▶ **Tarea planteada 1**
Devuelve en forma de lista JSON de cadenas, una por línea y sin las líneas en blanco, todo lo que hay en las entradas desde la línea que contiene "Task: Tap orange" hasta la línea que contiene "click(196, 50)", ambas incluidas.

== Fragmento citado

Una prueba de la falta de originalidad de la gente. Uno le da un premio y todos
sienten que ellos también tienen que darle un premio.
-¿No
piensa que es una injusticia con los jóvenes?
-Si
los premios se los dieran a los que escriben bien, sería una injusticia premiar
a los jóvenes, porque no saben escribir. Pero no me premian porque escriba
bien, sino porque otros me premiaron.
-La
situación debe de ser muy dolorosa para los jóvenes.

====
== Entradas proporcionadas

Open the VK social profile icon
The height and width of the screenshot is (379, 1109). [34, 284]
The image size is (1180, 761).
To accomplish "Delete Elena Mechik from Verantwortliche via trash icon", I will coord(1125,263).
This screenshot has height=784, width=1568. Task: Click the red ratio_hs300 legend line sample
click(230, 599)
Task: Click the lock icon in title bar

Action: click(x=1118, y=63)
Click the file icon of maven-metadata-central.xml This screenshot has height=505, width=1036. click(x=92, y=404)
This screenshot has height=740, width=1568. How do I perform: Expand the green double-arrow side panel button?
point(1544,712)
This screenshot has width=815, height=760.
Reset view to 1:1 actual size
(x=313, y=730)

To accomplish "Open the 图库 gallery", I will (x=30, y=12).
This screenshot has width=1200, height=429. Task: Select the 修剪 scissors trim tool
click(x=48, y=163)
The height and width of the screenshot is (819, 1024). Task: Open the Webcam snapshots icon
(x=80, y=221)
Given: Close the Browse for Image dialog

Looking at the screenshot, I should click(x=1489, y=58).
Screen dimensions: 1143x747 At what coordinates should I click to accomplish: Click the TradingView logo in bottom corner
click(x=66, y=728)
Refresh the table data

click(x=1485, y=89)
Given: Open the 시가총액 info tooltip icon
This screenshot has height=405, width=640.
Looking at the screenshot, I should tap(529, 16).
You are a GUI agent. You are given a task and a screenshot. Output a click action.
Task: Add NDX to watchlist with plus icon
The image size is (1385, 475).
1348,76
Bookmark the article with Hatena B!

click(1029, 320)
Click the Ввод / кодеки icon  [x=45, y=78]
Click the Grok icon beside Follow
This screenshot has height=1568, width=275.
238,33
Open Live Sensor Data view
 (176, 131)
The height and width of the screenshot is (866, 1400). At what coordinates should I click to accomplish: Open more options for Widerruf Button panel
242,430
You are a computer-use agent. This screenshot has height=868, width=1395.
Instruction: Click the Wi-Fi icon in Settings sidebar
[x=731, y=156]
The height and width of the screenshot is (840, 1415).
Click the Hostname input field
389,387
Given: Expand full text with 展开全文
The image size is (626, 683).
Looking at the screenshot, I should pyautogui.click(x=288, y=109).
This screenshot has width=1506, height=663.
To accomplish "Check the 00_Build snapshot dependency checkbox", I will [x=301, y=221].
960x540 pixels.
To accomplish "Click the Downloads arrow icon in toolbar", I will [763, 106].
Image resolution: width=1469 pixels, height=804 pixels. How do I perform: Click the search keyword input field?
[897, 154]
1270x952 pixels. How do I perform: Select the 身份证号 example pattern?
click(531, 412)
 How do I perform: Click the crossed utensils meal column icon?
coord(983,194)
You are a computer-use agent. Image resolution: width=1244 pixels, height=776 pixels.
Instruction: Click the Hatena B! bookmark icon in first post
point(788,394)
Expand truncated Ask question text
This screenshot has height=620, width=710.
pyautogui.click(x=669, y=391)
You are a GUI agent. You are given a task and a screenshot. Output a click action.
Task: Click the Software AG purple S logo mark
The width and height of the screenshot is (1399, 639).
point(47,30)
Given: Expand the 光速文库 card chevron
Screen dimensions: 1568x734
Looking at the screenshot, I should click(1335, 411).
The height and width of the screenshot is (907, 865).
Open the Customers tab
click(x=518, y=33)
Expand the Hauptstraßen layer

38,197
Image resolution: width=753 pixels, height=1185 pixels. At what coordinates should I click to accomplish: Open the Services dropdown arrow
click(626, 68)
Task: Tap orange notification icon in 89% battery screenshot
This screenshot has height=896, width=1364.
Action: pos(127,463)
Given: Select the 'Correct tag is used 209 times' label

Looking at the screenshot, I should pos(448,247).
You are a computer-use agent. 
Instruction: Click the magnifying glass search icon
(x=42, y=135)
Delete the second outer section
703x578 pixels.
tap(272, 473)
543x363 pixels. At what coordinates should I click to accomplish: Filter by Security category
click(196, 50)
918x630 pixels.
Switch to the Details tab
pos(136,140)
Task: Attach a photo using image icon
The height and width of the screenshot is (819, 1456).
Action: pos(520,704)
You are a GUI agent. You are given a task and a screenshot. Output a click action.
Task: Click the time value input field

====

▶ **Tarea planteada 2**
Según el fragmento citado, ¿por qué le dan premios a quien responde?

▶ **Respuesta 1**
[
  "Task: Tap orange notification icon in 89% battery screenshot",
  "This screenshot has height=896, width=1364.",
  "Action: pos(127,463)",
  "Given: Select the 'Correct tag is used 209 times' label",
  "Looking at the screenshot, I should pos(448,247).",
  "You are a computer-use agent. ",
  "Instruction: Click the magnifying glass search icon",
  "(x=42, y=135)",
  "Delete the second outer section",
  "703x578 pixels.",
  "tap(272, 473)",
  "543x363 pixels. At what coordinates should I click to accomplish: Filter by Security category",
  "click(196, 50)"
]

▶ **Respuesta 2**
Porque otros ya le dieron premios, no porque escriba bien.